How wonderful is it that despite dealing with the worst situation, Beverley could think of others – her dying wish was that future patients wouldn’t be in the position that she was in. Beverley wanted patients to be able to keep in touch with their family and friends. Shortly after Beverley’s passing, Terry set about making Beverley’s wish a reality – he recognised how much of a lifeline it was for patients to have the ability to keep in touch and knew the added comfort this would bring to all involved – not only the patients but the family and friends of the patients too.
Terry said that many times when he was visiting he noticed other patients having to move to a communal area in order to get a signal and they would often have to have personal and moving telephone conversations in the communal area just because that was the only place a signal could be obtained.
Now, thanks to an amazing fundraising effort, Terry and his supporters have raised over £10k which has resulted in the plan to install wi-fi at the Queen’s Centre for Oncology and Haematology in Cottingham being brought forward. Originally it was thought that the Trust would not be able to offer this facility to patients until 2018 but thanks to Terry’s efforts it is now scheduled to be available from October 2017.

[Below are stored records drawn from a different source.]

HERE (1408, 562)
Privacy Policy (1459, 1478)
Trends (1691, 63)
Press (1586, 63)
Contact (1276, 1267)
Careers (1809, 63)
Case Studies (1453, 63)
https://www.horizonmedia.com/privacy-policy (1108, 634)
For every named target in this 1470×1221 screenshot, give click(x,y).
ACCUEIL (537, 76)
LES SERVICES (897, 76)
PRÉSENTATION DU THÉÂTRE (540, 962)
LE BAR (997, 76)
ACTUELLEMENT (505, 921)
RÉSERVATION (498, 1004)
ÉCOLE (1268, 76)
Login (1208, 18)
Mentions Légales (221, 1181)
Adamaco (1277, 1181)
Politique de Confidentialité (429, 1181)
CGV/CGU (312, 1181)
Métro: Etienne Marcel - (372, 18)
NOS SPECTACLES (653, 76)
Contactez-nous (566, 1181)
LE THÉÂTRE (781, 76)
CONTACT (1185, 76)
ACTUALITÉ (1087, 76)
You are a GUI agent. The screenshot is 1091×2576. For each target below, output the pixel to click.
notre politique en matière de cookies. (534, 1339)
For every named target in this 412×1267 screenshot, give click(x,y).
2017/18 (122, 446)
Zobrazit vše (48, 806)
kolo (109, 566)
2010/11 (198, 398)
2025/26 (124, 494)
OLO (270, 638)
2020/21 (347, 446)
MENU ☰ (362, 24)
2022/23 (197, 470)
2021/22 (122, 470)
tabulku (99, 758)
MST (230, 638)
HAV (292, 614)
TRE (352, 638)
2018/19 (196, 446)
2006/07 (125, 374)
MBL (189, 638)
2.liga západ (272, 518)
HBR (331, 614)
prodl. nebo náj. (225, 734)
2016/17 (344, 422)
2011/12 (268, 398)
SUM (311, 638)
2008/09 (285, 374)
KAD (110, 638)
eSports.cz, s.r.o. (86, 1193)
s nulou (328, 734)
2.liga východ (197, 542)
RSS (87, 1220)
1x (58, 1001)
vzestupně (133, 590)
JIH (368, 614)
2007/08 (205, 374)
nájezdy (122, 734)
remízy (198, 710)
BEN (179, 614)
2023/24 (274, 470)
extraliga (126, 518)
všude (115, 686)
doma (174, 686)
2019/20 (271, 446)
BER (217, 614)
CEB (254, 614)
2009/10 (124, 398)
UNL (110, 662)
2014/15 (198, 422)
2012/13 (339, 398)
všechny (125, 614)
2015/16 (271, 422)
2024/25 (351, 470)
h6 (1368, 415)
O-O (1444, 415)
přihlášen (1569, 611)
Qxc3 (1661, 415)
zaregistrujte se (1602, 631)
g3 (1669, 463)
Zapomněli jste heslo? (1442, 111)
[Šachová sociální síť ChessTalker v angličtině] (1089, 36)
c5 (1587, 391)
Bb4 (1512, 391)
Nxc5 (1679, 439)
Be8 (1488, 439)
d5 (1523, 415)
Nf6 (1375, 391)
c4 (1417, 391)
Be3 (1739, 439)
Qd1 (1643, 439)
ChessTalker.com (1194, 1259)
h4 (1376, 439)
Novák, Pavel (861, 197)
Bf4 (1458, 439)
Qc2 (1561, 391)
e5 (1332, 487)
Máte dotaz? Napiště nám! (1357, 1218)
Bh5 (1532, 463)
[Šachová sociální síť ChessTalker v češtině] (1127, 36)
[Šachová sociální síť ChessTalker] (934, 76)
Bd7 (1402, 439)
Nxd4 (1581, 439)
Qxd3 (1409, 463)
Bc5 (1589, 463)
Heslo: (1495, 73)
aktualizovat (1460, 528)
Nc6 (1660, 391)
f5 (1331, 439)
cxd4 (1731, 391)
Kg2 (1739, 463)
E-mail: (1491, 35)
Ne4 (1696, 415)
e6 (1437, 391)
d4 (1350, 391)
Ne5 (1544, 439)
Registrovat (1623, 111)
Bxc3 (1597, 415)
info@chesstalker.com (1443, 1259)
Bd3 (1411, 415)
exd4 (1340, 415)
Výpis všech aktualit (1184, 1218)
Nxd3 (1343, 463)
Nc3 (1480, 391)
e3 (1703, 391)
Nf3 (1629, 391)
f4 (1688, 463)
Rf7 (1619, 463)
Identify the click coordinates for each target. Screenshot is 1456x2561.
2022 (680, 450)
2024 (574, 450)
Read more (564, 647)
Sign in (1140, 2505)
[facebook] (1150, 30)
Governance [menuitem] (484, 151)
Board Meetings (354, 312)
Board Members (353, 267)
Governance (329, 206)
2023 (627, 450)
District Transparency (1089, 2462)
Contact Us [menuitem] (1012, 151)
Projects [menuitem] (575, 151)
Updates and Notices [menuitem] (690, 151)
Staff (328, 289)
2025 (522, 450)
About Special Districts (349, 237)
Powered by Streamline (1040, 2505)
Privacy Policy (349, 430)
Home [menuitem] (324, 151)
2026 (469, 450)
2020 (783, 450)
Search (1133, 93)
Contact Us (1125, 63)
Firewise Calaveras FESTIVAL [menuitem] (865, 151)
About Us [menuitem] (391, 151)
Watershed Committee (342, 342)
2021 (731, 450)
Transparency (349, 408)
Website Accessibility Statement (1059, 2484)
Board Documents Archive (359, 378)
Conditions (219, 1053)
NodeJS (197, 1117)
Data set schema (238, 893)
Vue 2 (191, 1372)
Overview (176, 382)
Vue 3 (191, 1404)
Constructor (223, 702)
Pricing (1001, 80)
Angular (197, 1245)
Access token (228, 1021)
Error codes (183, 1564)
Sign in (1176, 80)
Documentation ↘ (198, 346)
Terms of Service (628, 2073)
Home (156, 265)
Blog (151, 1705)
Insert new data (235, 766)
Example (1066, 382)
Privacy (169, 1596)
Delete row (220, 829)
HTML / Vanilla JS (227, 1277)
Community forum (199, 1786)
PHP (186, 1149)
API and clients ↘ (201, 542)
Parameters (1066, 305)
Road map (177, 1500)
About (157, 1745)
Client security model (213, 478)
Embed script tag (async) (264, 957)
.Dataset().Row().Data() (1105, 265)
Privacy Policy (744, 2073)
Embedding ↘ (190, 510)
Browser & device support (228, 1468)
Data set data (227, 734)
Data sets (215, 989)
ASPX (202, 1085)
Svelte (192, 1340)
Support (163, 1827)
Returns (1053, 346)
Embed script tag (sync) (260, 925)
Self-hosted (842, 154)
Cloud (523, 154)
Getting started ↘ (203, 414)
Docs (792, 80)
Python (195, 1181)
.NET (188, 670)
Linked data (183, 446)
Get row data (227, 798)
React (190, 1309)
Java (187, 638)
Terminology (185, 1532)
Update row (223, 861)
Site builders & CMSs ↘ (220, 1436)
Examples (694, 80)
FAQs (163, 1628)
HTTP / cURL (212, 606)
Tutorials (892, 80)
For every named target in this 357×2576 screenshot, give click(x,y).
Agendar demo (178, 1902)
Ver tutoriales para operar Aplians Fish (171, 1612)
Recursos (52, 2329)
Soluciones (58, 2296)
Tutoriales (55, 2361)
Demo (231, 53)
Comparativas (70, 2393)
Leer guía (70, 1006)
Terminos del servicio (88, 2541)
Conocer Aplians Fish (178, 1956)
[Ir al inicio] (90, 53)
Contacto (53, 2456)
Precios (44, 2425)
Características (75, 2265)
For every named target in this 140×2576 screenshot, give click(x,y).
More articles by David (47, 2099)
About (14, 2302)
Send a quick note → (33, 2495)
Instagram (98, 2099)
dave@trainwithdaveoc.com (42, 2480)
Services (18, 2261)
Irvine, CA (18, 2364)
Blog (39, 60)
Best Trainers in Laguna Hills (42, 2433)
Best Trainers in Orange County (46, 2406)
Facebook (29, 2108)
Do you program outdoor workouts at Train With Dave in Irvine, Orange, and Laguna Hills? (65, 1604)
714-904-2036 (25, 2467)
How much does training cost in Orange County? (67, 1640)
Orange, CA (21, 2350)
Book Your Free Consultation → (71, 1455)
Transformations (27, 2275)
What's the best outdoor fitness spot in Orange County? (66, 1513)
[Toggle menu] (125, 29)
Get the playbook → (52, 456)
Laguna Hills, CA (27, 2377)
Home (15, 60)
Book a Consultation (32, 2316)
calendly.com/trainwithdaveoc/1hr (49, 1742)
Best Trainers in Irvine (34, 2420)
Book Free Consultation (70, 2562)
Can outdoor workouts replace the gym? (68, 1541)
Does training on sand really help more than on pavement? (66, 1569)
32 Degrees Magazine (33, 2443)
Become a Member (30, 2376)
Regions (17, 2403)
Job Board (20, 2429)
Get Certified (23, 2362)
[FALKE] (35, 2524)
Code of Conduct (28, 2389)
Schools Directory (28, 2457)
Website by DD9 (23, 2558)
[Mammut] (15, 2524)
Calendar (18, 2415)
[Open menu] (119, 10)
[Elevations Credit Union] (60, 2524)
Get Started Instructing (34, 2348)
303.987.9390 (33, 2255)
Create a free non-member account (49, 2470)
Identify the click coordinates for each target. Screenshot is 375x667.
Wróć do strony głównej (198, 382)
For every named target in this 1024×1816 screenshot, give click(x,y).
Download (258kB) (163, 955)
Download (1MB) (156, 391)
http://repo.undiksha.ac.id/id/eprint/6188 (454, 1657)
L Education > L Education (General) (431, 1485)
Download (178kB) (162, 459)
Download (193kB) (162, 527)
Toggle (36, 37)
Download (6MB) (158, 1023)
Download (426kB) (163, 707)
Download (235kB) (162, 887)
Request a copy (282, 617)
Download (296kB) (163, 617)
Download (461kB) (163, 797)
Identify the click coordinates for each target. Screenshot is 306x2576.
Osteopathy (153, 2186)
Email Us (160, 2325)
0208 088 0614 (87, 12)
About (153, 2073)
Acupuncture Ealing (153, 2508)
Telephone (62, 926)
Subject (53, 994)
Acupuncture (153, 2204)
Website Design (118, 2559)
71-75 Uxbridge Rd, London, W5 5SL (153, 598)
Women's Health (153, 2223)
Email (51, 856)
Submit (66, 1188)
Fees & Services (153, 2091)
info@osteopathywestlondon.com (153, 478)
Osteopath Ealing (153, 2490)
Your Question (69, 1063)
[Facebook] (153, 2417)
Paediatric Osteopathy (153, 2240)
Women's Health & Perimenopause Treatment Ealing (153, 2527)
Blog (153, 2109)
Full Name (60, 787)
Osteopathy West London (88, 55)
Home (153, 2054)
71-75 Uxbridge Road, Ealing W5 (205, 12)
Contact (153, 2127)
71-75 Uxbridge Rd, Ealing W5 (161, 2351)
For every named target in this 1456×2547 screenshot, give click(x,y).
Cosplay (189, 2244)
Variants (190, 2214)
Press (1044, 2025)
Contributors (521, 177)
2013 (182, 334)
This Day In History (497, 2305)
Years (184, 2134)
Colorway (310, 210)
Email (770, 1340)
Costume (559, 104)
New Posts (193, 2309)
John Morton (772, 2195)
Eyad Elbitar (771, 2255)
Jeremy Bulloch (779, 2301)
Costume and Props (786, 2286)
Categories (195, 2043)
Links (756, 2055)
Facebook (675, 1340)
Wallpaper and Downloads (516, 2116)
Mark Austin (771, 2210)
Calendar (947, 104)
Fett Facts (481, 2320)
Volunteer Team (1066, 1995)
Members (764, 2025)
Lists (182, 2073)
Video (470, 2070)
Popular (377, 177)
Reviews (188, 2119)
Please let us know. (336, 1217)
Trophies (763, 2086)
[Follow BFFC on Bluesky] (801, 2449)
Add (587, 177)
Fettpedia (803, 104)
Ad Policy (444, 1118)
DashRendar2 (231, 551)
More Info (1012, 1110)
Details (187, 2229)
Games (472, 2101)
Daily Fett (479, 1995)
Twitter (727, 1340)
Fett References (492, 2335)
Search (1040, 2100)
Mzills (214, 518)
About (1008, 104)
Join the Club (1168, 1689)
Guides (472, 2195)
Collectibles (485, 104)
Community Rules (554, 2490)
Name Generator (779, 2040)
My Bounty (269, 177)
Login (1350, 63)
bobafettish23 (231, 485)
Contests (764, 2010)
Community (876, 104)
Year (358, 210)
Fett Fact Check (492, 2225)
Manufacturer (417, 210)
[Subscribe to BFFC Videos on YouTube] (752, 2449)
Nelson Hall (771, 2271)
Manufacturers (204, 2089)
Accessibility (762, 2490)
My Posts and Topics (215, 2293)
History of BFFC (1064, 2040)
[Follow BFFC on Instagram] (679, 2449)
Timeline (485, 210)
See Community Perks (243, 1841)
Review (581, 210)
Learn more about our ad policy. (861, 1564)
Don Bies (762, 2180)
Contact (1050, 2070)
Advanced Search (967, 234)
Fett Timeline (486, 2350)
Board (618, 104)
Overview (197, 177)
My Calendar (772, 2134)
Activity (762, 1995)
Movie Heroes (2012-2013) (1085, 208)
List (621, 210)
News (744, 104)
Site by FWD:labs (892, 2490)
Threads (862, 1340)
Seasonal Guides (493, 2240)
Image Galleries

People do wonderful things in memory of their loved ones. It would have been easy for Terry to just walk away after losing Beverley but, instead, he campaigned to change things. It’s encouraging to see that the Trust understood the importance of Terry’s campaign and agreed to make things happen sooner than originally planned – it’s great to see that they have been receptive to working with Terry to bring the wi-fi implementation date forward!
That decision by Terry to take action and create a legacy in Beverley’s memory means that many patients will not be in the position Beverley was in and whilst the Trust were always going to install wi-fi at some point, Terry’s actions mean that soon, no other patients will be denied the chance to stay connected with their loved ones.
Well done Terry and friends – I’m sure your efforts will really make a difference to the lives of many, many patients.